Plots and simulations

The Preferential Attachment Tree model with Vertex Death (PAVD) is a recursive tree model in which vertices can be killed. Given two sequences b and d with strictly positive and non-negative values, respectively, we construct a sequence (T_n,A_n)_n of trees and alive vertices as follows: 

• Initialise T_1 to be a tree consisting of a single root vertex labelled 1 and A_1={1}.

• Given T_n and A_n, select a vertex i in A_n with probability proportional to 

b(deg_n(i))+d(deg_n(i))

Here, deg_n(i) denotes the in-degree of i in T_n, where we think of edges being directed towards to root.

• Given i and T_n, with probability b(deg_n(i))/(b(deg_n(i))+d(deg_n(i)), introduce a new vertex with label n+1 to the tree, attach n+1 to i by a directed edge, and set A_{n+1}=A_n.

• Otherwise (i.e. with probability d(deg_n(i))/(b(deg_n(i))+d(deg_n(i))), kill vertex i and set A_{n+1}=A_n\{i}.

• Continue this process forever or until all vertex in the tree have died.

Persistence of the maximum degree: Old and Rich vertices

We let O_n=min A_n denote the `oldest' alive vertex in the tree T_n (i.e. the alive vertex with the smallest label), and let I_n=min {v: v in A_n, deg_n(v)=max_{u in A_n} deg_n(u)} denote the `richest' alive vertex in T_n (i.e. the alive vertex with the largest degree). 

We then say Persistence of the maximum degree occurs when 

I_n/O_n is a tight sequence of random variables

Alternatively, we say that Lack of Persistence occurs when

I_n/O_n -> \infty in probability

In current work with Markus Heydenreich we analyse under which conditions persistence or lack of persistence occurs. 

The plot on the top right is a simulation of the case b(i)=i+1 and d(0)=0, d(i)=1 for i\geq 1.

Clearly, the ratio of I_n and O_n is rather large here, and indeed lack of persistence occurs in this case.

The plot on the top left is a simulation of the case b(i)=i+1 and d(i)=1 for i\geq 0. 

Here, I_n and O_n are much closer together, and indeed persistence occurs in this case. 

The curious thing here is that changing a single value of the death sequence d yields radically different behaviour.

The Long-Range Competition process

The long-range competition (LRC) process is a two-type infection process on the complete graph.
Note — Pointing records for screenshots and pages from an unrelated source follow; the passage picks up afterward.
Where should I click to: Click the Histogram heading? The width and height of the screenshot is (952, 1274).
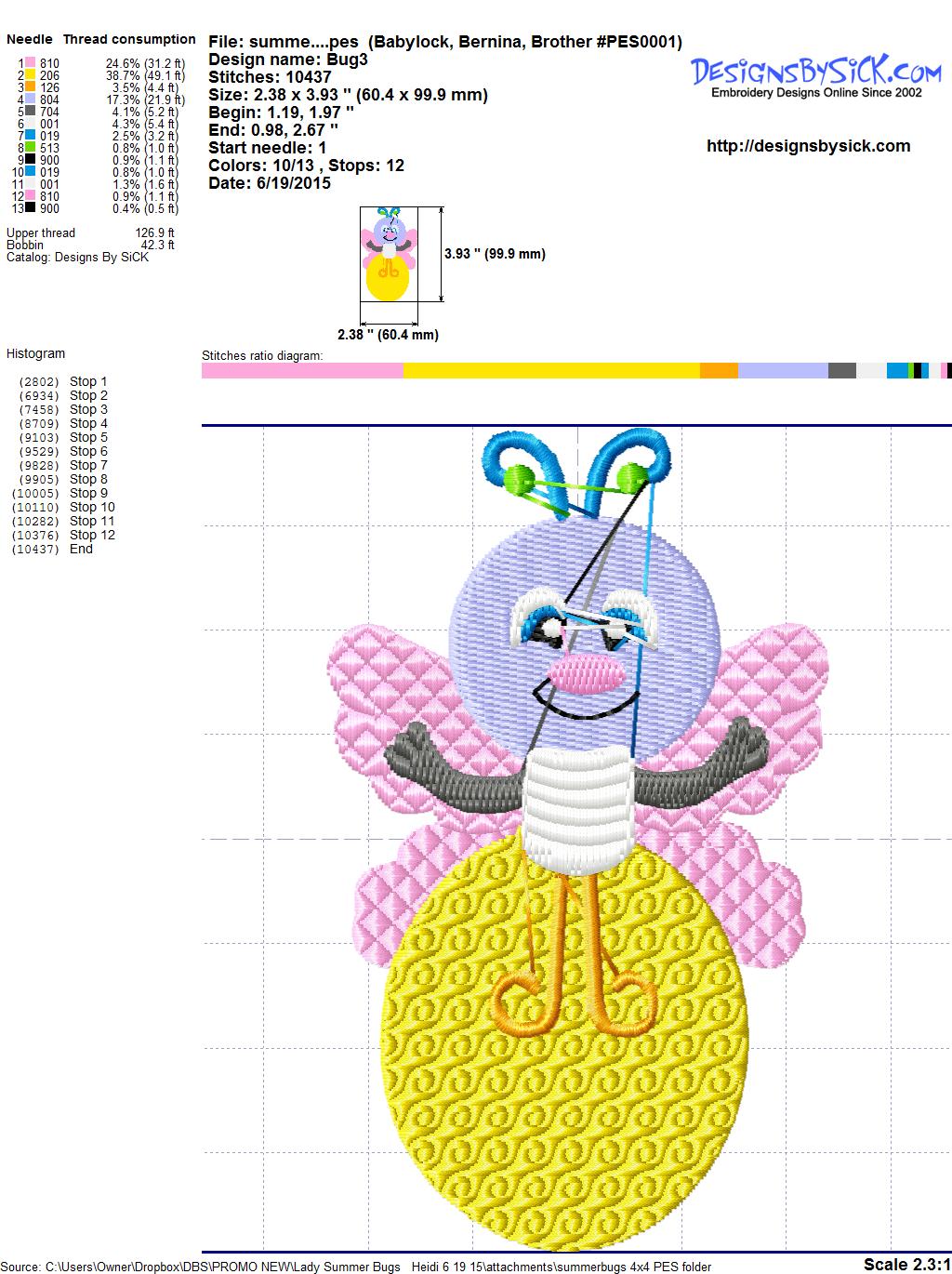coord(35,353)
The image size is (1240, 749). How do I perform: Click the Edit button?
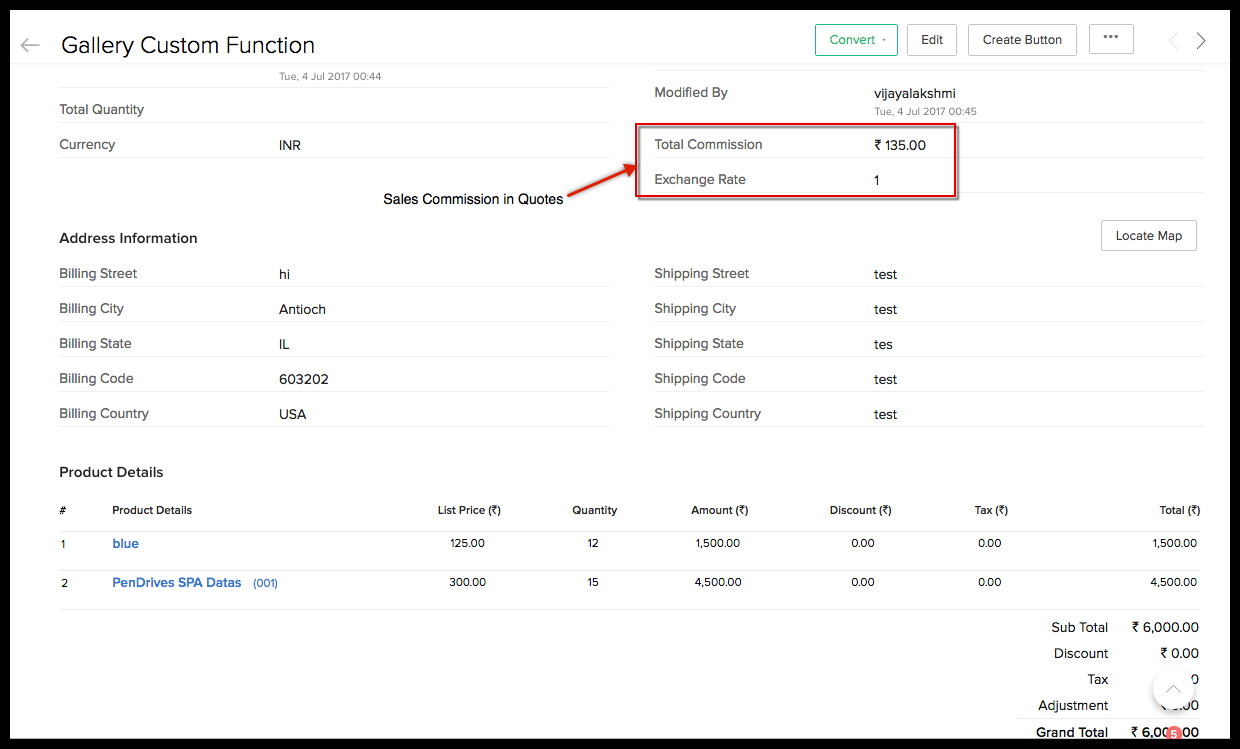(x=932, y=40)
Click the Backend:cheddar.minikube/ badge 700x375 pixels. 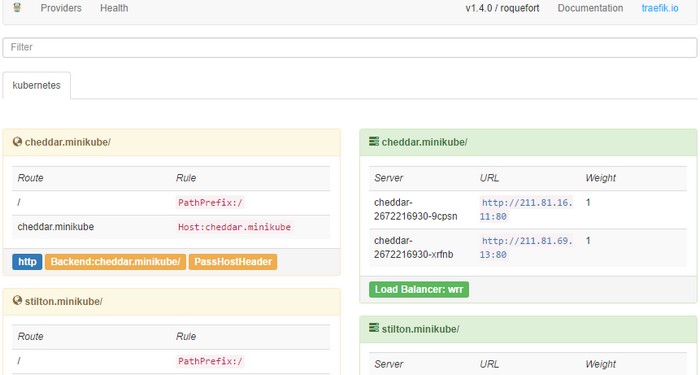pos(115,262)
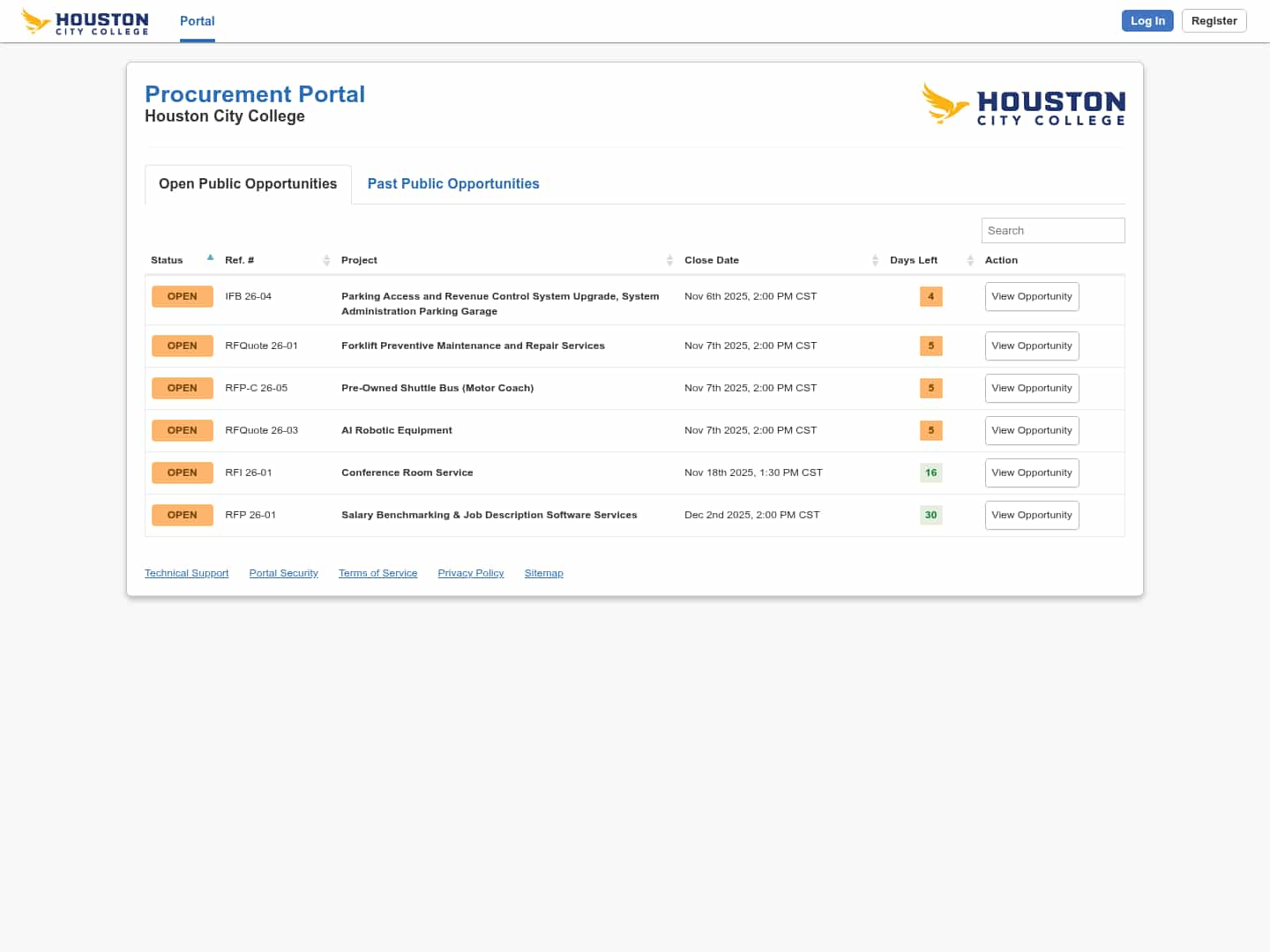Switch to Past Public Opportunities tab
The image size is (1270, 952).
(453, 183)
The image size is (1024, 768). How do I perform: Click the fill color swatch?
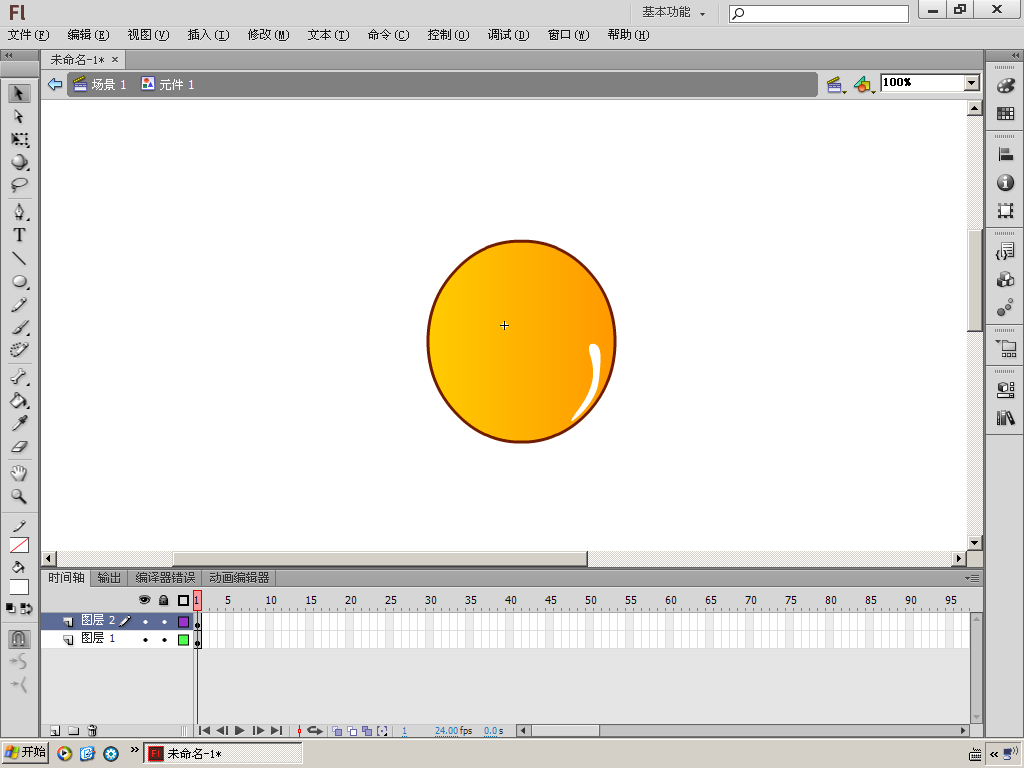pos(19,587)
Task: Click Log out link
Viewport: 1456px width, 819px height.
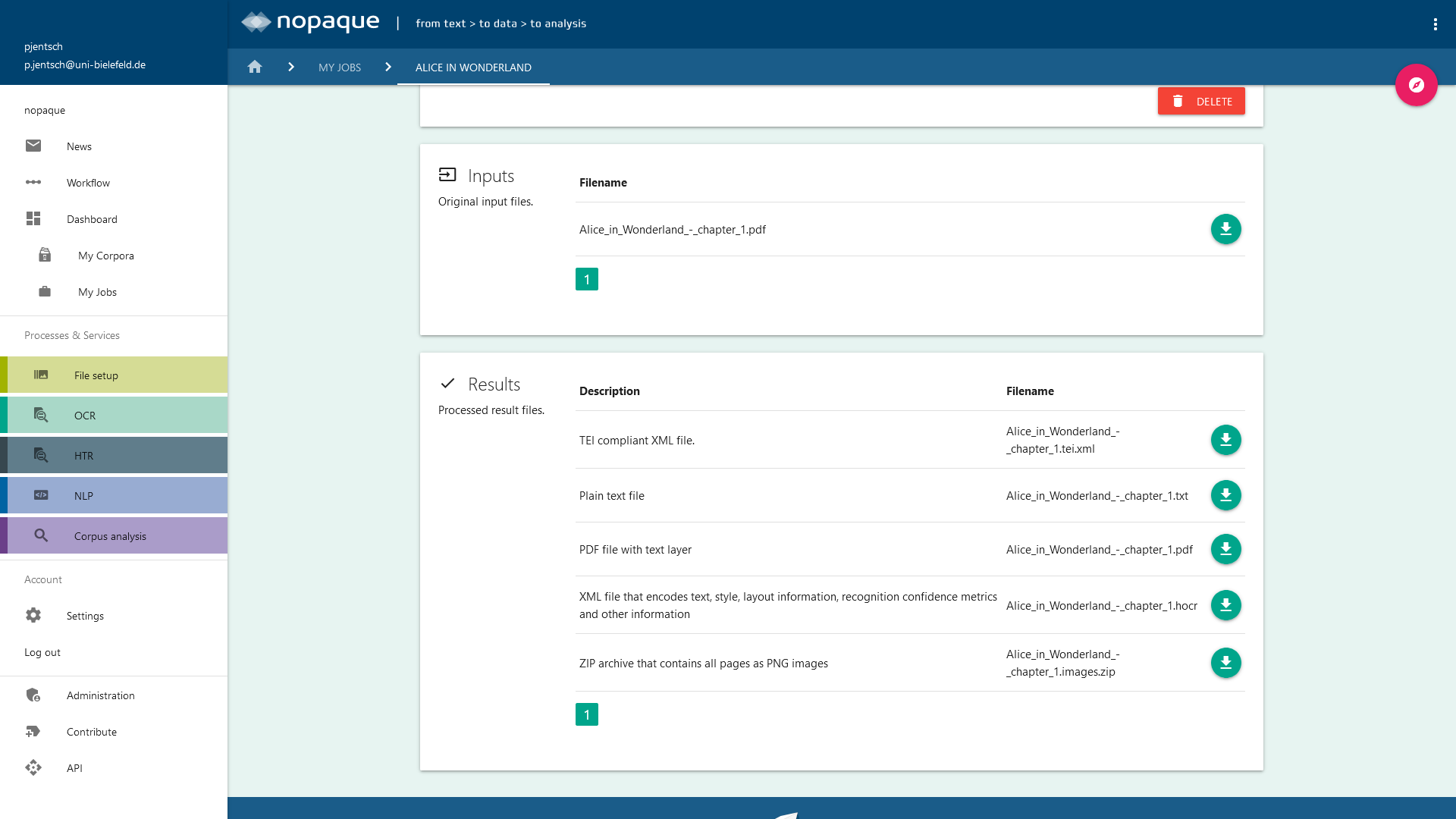Action: (42, 652)
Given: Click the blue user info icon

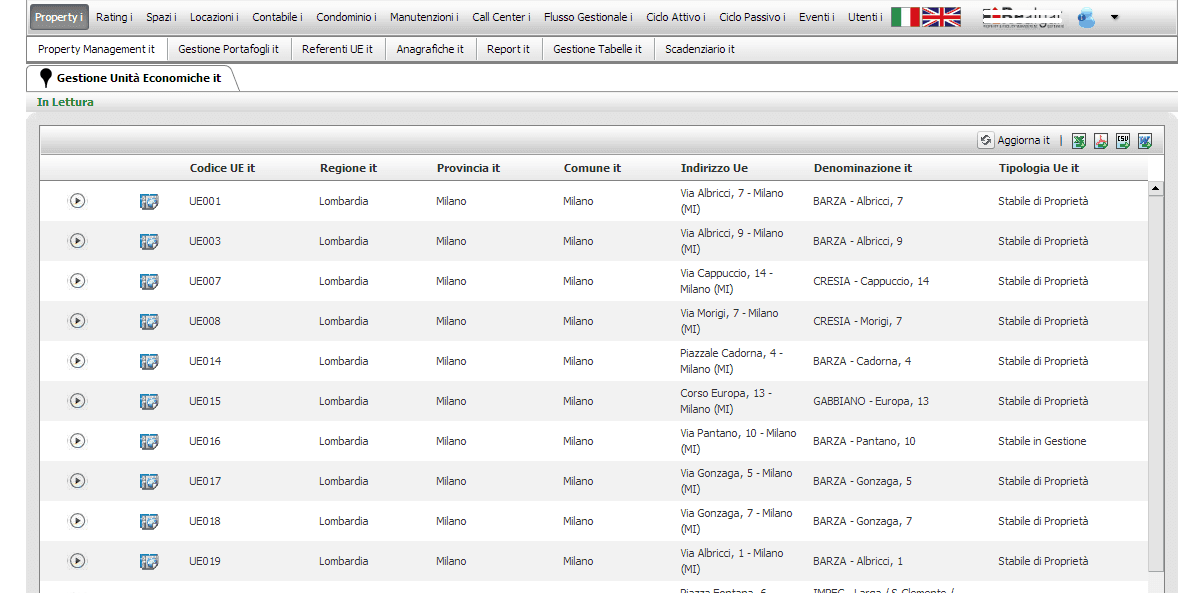Looking at the screenshot, I should pos(1086,18).
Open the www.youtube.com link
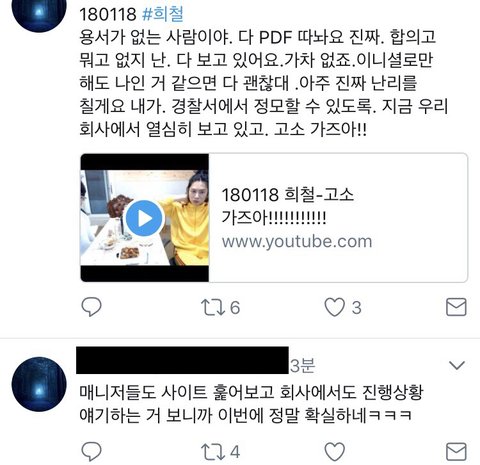Screen dimensions: 480x465 (x=297, y=241)
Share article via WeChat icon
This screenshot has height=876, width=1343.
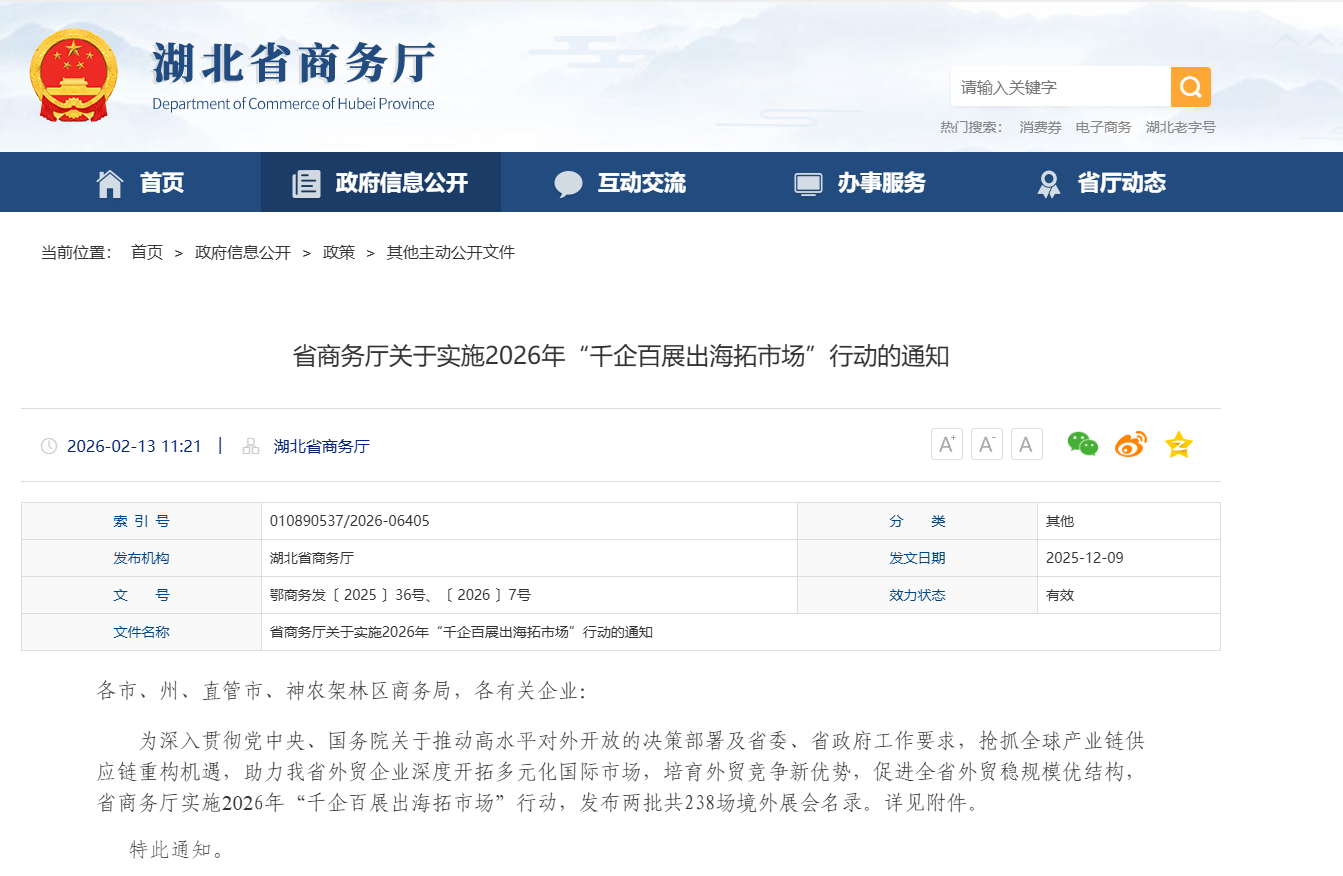point(1082,444)
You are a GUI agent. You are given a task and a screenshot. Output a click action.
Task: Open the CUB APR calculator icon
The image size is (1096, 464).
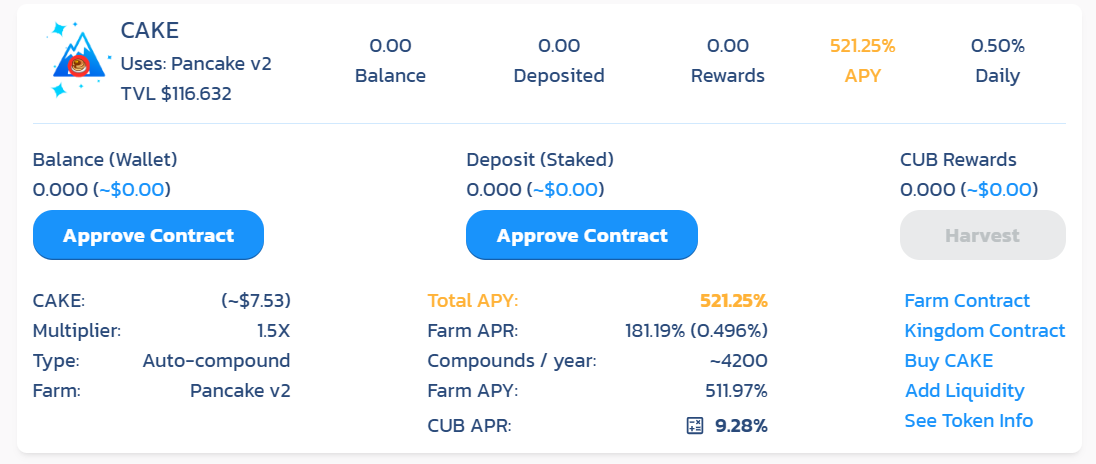pyautogui.click(x=694, y=426)
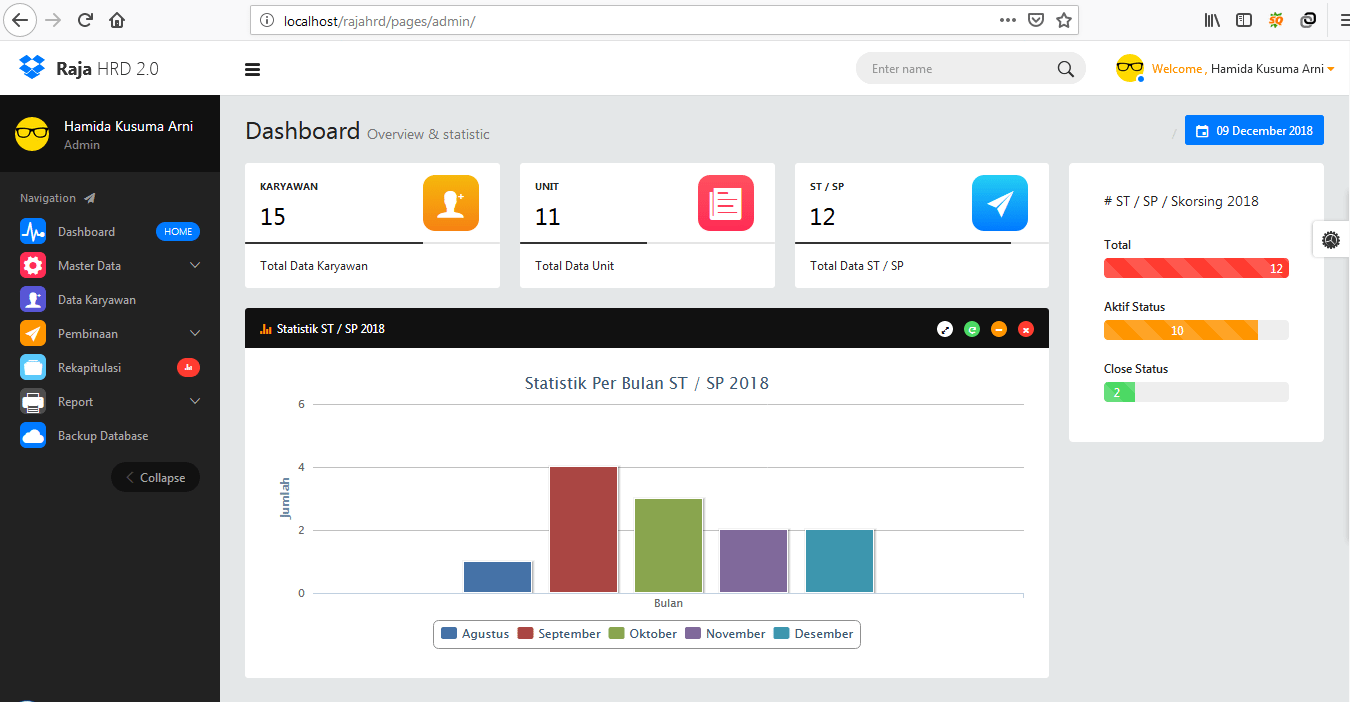The width and height of the screenshot is (1350, 702).
Task: Toggle the September series in chart legend
Action: [x=559, y=634]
Here, the vertices of the complete graph are embedded in the d-dimensional torus (d=1 in the GIFs), and the time for either virus (Type 1 or Type 2) to traverse an edge is an exponential random variable, with a rate that depends on the spatial distance in the torus of the vertices the edge connects. To be more precise, the rate to traverse an edge e is λi |e|^(-αi) for Type i, where λ1,λ2>0 and α1,α2 in [0,d) are model parameters, and |e| denotes the length of the edge e, using a norm on the torus. 

In this paper, Neeladri Maitra and I study the scaling limits of the sizes of the infection types, by the time all vertices are infected by one of the two infections types. α2 λ1 λ2The arguments use a coupling of the two infection processes with independent continuous-time branching processes (CTBPs). Our main theoretical contribution is to control the defect between the LRC process and the CTBPs, even when the defect is rather large. 

In the simulations on the right, we see a competition process where d=1, α1=α2=0.5, and  λ1=λ2=1, so that coexistence occurs. In the first GIF on the right, you can see 4 different plots. The LRC process is on the top-left. On the bottom two plots, you see the CTBPs, where the white vertices correspond to birth in these processes that do not occur in the LRC, i.e. the defects of the coupling. In the top right, you see the size of the infections and the size of the defects of either type.

In the GIF on the bottom, you can see an example with 300 vertices, where the edges in the complete graph along which infections take place are omitted for visibility.